This is not a very pleasant expression and I am only using it to illustrate what I see as a prescient threat to communications research. Google Sheets has had a ChatGPT plug-in since around the start of the year. As is often said ChatGPT is not a search engine. However, the Sheets extension can be instructed to go to a URL and execute a ChatGPT prompt. Since May of this year, I have used it to supplement my human sentiment tracking for a client’s references in UK-based online news outlets. The prompt I gave it was:
In no more than 2 words analyse the sentiment towards Client A using the following categories: mainly positive | slightly positive | neutral | slightly negative | mainly negative | for the content found at…URL
This is the rub… most of the time we did not agree. I have personally been tracking this client for eight years and consider myself to be proficient at scoring sentiment. Before that, I have been doing similar things for other clients since the mid-nineties.
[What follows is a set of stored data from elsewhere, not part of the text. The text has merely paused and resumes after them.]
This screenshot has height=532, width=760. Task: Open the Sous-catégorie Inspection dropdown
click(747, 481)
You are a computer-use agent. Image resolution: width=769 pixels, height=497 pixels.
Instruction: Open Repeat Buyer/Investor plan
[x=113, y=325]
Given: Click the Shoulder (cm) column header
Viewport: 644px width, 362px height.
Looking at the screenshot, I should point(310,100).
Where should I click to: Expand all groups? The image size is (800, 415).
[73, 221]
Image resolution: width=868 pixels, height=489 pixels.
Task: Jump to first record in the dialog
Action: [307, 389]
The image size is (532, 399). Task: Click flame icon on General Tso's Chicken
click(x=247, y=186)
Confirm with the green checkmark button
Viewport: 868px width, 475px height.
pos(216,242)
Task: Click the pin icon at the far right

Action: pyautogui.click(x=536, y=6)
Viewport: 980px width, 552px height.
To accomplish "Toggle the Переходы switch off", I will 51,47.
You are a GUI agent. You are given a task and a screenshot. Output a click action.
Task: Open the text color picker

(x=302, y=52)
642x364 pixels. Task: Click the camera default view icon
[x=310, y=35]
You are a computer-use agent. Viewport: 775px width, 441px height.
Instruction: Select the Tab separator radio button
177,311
I tried modifying the prompt in tandem but always found the one above to be the most accurate. How acuate was it? Of the sample of 2022 clips we concurred on 807 instances. That works out at 39.9% of the time. I am sure this will get better in time and I don’t mean to make this an over cautionary tale. My hope is it might make people realise that the shiny boxes and promises of the auto/speed media evaluation vendors should be approached with due caution. So, feel free to dispose of your human analysis, but do so while being aware of the limitations. I would welcome your thoughts…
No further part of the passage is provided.